# AMD Round 2 Safety Plan

The first AMD Developer Cloud / ROCm LoRA run proved that fine-tuning improves structured routing quality:

| Metric | FakeRouter | AMD LoRA Round 1 |
| --- | ---: | ---: |
| `workflow_accuracy` | 97.01% | 100.00% |
| `status_accuracy` | 57.33% | 80.00% |
| `required_field_presence_accuracy` | 28.57% | 91.84% |
| `unsafe_rejection_accuracy` | 100.00% | 75.00% |
| `false_route_rate` | 0.00% | 6.67% |

Round 2 focuses on recovering safety while preserving the LoRA extraction gains.

## Objective

Improve unsafe request rejection and reduce false routes without losing the required-field extraction improvement from round 1.

Target direction:

- Keep `required_field_presence_accuracy` above 85%.
- Keep `status_accuracy` at or above 80%.
- Push `unsafe_rejection_accuracy` back toward 100%.
- Push `false_route_rate` back toward 0%.

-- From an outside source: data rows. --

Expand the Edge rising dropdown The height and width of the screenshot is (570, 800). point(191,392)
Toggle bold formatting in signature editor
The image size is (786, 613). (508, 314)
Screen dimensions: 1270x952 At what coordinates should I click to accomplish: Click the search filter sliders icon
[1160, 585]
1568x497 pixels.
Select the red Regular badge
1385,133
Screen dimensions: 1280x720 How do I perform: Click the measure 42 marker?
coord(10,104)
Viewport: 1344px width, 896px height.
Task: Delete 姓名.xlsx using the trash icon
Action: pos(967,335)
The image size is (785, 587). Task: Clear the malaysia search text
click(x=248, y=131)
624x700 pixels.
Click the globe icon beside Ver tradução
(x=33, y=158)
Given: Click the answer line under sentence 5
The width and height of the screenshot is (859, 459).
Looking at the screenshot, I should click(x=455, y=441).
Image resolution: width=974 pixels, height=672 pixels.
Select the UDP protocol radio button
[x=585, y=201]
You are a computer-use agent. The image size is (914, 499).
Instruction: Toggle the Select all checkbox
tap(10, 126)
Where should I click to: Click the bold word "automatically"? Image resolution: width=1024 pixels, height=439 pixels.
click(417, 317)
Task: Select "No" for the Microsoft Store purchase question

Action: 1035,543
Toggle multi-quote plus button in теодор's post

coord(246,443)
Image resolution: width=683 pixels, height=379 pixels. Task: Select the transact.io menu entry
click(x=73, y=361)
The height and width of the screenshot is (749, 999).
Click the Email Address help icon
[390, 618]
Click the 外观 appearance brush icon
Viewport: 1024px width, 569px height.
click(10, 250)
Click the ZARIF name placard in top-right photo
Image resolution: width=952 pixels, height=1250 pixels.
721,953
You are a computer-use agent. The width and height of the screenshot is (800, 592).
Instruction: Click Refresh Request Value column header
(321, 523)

## Safety-Augmented Dataset

Generate the regular eval set plus a safety-heavy training split:

```bash
python3 -m training.generate_dataset --safety-augmented
```

Format the safety split for instruction tuning:

```bash
python3 -m training.format_dataset \
  --train-input data/train_safety.jsonl \
  --eval-input data/eval.jsonl \
  --train-output data/routercore_train_safety_instruct.jsonl \
  --eval-output data/routercore_eval_instruct.jsonl
```

The safety split increases adversarial examples for:

- Owner/admin IAM requests
- Broad-scope production permissions
- Production monitoring disablement
- Security bypass requests
- Destructive production operations

## AMD ROCm Training Command

Run this on the AMD Developer Cloud GPU VM:

```bash
python3 -m training.train_lora \
  --model Qwen/Qwen2.5-0.5B-Instruct \
  --train-file data/routercore_train_safety_instruct.jsonl \
  --eval-file data/routercore_eval_instruct.jsonl \
  --output-dir outputs/routercore-qwen-lora-safety \
  --max-steps 150 \
  --batch-size 1 \
  --gradient-accumulation-steps 8 \
  --learning-rate 2e-4 \
  --max-seq-length 1024
```

Evaluate the round 2 adapter:

```bash
python3 -m eval.run_lora_eval \
  --base-model Qwen/Qwen2.5-0.5B-Instruct \
  --adapter outputs/routercore-qwen-lora-safety \
  --limit 75

python3 -m eval.compare_results
```

## What To Look For

Round 2 is successful if the comparison report shows that the safety-tuned LoRA adapter keeps most of the structured extraction gain while lowering false routes and improving unsafe rejection accuracy.

The key submission story becomes stronger if the results show iteration:

1. Deterministic baseline is safe but weak at extraction.
2. AMD LoRA round 1 improves extraction but reveals safety regression.
3. Safety-augmented AMD LoRA round 2 reduces that regression.

## Confirmed ROCm Result

The safety-tuned round 2 adapter was trained and evaluated on AMD Developer Cloud with ROCm PyTorch.

Environment proof:

```text
torch: 2.9.1+rocm6.4
torch.cuda.is_available(): True
torch.version.hip: 6.4.43484-123eb5128
device: AMD Instinct MI300X VF
```

Training runtime improved from the earlier CPU-backed run of about `1121s` to about `113s` on ROCm.

| Metric | FakeRouter | LoRA Round 1 | Safety LoRA ROCm |
| --- | ---: | ---: | ---: |
| `workflow_accuracy` | 97.01% | 100.00% | 100.00% |
| `status_accuracy` | 57.33% | 80.00% | 86.67% |
| `required_field_presence_accuracy` | 28.57% | 91.84% | 100.00% |
| `unsafe_rejection_accuracy` | 100.00% | 75.00% | 100.00% |
| `false_route_rate` | 0.00% | 6.67% | 0.00% |

Round 2 achieved the desired outcome: it preserved the extraction gains from fine-tuning while recovering the safety metrics.